Ella primero se resistió, pero él ejerció una suave presión hasta que ella se dio la vuelta. A pesar de que estaba de cara a él, Hayley seguía mirando al suelo.

– Mírame, Hayley. -Colocándole un dedo en la barbilla, la obligó a levantar la cara. Las lágrimas seguían manando, dejando regueros plateados en sus mejillas color crema.

A él se le hizo un nudo en la garganta cuando vio cómo una sola lágrima resbalaba por el rostro de Hayley.

– Me he comportado mal esta noche. Por favor, perdóname. Te prometo que no quería hacerte daño. Jamás querría hacértelo.

Ella respiró hondo y tragó saliva con dificultad.

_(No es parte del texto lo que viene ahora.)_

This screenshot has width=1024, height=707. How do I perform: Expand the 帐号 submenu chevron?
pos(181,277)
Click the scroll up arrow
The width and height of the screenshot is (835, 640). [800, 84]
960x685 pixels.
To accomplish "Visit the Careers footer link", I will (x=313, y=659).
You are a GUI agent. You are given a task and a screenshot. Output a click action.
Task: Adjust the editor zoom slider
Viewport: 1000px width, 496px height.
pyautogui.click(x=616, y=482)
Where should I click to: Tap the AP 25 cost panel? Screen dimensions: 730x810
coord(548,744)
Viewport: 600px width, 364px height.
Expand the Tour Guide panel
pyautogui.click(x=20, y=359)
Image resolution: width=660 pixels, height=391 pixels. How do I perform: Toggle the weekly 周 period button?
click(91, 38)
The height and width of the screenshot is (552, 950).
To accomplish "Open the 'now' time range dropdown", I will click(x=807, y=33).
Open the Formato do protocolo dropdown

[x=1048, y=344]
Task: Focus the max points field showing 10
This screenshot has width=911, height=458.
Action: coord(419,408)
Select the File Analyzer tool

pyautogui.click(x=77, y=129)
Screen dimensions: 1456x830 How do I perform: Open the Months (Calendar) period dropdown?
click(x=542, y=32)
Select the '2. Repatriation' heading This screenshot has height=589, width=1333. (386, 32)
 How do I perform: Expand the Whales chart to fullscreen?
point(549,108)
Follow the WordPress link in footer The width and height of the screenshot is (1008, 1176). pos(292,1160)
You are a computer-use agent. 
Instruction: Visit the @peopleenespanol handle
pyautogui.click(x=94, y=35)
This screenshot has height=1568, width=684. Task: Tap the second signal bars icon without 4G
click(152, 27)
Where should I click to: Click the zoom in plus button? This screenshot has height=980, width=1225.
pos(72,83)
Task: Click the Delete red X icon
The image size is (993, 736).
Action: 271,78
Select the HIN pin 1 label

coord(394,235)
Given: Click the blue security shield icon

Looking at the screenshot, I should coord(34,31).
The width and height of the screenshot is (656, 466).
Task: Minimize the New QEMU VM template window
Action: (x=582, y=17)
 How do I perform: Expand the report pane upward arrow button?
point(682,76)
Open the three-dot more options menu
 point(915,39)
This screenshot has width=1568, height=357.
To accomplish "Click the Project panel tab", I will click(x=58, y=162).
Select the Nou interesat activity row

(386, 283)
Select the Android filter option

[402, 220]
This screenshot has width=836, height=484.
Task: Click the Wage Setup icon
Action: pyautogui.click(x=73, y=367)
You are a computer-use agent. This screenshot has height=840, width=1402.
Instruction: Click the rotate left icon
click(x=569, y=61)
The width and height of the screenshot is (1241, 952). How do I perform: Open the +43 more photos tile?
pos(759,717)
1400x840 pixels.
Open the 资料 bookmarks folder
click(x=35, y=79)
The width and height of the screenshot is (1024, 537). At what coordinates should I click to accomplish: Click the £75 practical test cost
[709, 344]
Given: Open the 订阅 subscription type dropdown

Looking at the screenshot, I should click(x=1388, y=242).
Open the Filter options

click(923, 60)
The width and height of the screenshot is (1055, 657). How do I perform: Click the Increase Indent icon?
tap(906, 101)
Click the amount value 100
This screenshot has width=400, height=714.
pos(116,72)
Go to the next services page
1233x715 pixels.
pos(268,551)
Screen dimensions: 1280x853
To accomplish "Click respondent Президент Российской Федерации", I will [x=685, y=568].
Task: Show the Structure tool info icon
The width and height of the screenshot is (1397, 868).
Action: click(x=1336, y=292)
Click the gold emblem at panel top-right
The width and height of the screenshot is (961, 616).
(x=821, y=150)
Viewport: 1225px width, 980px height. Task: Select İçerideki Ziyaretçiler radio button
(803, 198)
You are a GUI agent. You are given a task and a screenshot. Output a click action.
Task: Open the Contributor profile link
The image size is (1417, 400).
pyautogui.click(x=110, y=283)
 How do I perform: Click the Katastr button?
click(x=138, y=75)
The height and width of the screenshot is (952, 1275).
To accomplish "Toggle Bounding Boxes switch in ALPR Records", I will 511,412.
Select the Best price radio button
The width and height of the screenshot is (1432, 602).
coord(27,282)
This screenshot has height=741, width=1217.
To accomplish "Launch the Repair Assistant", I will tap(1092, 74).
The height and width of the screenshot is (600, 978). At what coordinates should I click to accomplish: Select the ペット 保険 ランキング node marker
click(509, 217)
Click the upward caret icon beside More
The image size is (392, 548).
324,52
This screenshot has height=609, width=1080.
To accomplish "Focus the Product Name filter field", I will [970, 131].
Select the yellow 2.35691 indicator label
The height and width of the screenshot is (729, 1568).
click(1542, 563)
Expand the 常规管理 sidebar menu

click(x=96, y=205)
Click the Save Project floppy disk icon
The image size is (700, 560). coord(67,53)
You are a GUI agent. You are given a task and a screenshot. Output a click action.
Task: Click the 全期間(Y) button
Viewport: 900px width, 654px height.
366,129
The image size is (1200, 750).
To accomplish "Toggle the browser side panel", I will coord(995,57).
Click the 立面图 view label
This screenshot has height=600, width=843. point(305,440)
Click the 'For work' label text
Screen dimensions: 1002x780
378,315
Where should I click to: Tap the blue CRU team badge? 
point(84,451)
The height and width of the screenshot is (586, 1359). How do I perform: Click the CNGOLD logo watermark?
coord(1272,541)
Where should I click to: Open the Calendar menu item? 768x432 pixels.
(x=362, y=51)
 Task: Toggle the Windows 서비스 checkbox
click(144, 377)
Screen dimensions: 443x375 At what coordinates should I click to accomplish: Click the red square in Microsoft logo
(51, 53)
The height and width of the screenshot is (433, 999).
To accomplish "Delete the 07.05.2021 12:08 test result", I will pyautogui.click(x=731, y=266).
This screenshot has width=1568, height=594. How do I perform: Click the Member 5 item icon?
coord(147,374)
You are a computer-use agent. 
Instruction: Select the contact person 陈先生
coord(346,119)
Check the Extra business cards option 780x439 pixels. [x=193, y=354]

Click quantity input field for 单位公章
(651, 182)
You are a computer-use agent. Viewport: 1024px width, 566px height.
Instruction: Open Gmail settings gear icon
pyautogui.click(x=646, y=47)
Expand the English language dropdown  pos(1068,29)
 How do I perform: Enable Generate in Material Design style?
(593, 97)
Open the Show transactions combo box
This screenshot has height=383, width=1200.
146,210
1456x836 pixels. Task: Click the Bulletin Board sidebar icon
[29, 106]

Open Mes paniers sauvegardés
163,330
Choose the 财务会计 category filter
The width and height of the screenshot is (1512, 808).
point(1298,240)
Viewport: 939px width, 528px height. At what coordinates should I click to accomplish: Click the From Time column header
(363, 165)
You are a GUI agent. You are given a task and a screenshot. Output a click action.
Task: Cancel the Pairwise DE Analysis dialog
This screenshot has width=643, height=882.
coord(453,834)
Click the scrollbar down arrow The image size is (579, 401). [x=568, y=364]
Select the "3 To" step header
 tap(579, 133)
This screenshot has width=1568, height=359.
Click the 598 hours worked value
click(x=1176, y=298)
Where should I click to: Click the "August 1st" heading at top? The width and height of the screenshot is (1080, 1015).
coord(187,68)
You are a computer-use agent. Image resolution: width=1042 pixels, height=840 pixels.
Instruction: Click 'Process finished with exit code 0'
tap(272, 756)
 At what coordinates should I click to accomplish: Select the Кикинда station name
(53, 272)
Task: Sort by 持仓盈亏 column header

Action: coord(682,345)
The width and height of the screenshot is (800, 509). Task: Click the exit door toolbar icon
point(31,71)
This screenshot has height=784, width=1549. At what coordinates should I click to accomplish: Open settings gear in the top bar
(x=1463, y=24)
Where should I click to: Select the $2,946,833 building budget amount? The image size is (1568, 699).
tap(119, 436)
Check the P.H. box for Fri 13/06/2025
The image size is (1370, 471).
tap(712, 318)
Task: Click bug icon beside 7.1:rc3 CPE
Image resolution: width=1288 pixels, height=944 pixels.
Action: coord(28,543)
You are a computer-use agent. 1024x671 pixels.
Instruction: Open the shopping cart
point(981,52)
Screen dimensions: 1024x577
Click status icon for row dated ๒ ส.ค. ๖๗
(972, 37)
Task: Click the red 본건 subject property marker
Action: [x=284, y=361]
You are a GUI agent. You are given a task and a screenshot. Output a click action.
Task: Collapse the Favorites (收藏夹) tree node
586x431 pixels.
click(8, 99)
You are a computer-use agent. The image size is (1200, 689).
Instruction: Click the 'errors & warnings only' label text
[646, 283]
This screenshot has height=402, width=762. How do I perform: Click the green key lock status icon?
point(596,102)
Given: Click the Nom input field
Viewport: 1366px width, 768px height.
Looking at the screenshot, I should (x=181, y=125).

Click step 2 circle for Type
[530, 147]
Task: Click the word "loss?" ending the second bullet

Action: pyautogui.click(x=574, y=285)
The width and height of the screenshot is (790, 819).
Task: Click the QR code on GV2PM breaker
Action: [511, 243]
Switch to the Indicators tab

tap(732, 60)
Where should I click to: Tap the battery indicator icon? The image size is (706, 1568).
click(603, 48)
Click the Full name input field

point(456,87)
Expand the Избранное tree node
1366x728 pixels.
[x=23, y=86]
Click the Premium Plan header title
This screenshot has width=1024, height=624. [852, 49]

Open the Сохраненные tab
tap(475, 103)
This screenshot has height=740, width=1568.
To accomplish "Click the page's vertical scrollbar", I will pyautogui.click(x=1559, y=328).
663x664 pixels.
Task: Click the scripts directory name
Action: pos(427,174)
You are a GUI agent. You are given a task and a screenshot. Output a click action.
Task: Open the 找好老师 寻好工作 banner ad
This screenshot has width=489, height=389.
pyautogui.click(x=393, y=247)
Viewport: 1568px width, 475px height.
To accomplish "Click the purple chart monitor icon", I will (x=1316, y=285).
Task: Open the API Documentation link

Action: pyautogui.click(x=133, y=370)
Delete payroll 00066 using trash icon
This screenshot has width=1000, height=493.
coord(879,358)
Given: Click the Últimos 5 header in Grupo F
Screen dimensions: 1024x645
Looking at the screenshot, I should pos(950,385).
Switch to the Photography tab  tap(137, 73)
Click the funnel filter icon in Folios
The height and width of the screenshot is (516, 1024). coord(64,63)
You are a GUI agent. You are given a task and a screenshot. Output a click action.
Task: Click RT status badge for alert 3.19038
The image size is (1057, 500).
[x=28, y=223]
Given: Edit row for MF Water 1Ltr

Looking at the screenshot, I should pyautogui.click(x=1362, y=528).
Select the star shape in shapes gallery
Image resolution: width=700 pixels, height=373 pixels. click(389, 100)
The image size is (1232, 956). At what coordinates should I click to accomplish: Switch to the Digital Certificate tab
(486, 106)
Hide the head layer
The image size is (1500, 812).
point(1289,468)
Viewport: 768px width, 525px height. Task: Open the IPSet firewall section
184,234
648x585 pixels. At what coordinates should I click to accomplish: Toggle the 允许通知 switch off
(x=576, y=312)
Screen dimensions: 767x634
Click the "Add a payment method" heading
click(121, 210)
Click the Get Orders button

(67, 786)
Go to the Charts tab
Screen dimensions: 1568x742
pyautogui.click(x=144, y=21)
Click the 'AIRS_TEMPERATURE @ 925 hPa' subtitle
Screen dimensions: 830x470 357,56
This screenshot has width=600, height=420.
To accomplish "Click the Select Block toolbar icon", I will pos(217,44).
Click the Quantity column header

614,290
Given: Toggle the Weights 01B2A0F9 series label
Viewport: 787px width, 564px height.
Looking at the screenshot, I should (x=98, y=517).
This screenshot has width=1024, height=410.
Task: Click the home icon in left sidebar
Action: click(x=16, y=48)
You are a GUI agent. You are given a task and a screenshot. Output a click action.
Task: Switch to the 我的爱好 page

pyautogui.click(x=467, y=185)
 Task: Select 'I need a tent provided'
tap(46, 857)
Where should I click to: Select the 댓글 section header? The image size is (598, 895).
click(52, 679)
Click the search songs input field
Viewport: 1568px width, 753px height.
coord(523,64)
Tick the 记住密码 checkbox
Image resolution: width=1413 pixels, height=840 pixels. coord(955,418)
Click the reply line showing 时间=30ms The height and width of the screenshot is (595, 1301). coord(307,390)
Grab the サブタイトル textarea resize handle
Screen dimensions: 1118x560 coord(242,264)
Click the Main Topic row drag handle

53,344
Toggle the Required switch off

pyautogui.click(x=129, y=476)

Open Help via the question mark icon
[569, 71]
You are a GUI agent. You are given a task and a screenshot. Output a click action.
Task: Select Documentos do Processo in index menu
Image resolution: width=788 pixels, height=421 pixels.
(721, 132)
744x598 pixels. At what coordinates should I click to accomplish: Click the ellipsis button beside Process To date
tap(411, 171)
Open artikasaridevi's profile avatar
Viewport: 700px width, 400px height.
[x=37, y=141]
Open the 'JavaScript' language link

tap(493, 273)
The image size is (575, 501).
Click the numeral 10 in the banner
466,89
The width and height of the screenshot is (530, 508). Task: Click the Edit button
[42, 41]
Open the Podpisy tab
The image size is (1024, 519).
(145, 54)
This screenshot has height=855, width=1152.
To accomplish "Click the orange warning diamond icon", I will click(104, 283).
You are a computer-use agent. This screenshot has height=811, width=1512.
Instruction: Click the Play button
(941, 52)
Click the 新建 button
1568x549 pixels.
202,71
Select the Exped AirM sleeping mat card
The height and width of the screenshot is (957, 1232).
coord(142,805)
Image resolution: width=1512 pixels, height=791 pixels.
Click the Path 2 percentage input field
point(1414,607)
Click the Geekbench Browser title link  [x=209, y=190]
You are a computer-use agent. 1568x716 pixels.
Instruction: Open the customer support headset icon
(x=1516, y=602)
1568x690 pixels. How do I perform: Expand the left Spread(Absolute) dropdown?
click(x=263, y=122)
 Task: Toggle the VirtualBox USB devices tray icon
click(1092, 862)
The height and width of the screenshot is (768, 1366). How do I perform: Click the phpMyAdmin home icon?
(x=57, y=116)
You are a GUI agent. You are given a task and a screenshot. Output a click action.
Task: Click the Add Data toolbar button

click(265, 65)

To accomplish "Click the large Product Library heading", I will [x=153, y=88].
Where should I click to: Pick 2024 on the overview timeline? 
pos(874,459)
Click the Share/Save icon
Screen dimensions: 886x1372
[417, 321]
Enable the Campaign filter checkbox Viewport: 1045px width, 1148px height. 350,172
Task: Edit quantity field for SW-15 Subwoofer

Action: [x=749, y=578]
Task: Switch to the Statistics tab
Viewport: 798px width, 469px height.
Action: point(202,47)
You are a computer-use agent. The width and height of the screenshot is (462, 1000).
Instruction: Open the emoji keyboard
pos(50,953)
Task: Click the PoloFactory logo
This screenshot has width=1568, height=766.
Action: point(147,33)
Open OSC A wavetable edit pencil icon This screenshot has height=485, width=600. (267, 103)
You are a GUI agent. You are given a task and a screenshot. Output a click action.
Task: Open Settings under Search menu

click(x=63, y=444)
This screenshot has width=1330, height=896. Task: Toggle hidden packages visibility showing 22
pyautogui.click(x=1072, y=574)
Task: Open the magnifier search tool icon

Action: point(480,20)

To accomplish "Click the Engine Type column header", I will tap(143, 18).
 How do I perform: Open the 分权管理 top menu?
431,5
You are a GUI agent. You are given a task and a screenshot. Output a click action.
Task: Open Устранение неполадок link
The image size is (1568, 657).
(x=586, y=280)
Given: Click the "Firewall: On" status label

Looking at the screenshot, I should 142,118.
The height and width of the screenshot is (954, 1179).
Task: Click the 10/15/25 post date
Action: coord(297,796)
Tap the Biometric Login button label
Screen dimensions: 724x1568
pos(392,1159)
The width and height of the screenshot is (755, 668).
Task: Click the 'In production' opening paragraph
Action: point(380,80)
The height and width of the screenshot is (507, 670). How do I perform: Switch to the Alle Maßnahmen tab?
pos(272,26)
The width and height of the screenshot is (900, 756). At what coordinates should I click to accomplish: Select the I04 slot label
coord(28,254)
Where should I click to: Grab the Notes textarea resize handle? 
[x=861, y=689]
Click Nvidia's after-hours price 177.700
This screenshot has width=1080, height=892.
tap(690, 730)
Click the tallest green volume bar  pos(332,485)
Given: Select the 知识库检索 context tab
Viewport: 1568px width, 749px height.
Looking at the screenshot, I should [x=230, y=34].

– No lo entiendo -susurró con voz temblorosa-. ¿Por qué le has tenido que seguir el juego? -Se le escapó un sollozo ahogado-. Me he puesto un vestido adecuado. Me he arreglado el pelo, me he comportado como una dama. Pero seguía sin ser suficientemente buena para ti. ¿Qué tengo de malo?

A Stephen se le escapó un atormentado suspiro y la estrechó entre sus brazos, hundiendo el rostro en el suave cabello de Hayley con olor a rosas.

– Hayley… Hayley -le susurró al oído-. ¡Dios! No tienes nada malo. Eres la mujer más extraordinaria que he conocido. Eres dulce y buena y generosa… -Dio un paso atrás y ahuecó ambas palmas alrededor de sus mejillas, apartándole delicadamente las lágrimas con los pulgares-. Eres un ángel. Lo juro por Dios, un verdadero ángel.

– ¿Entonces por qué…?

– Estaba pensando en ti, en tu felicidad. No quería echar a perder tu oportunidad de rehacer tu vida con Popplepuss.

– Popplemore.

– En serio. -Stephen sondeó la mirada de Hayley y se forzó a decir las palabras que sabía iban a hacerle daño-. Los dos sabemos que tendré que irme. Pronto. -«¡Santo Dios! Si supieras lo pronto que me voy a ir!»

– Lo sé -susurró ella.

– No quería echar a perder tu oportunidad de rehacer tu vida con otro hombre. Créeme cuando te digo que he tenido que hacer un esfuerzo sobrehumano. Quería estar contigo, Hayley. Te lo prometo. Lorelei Smythe no te llega a la suela del zapato. -Negó repetidamente con la cabeza-. La primera vez en mi vida que actúo con nobleza y lo echo todo a perder.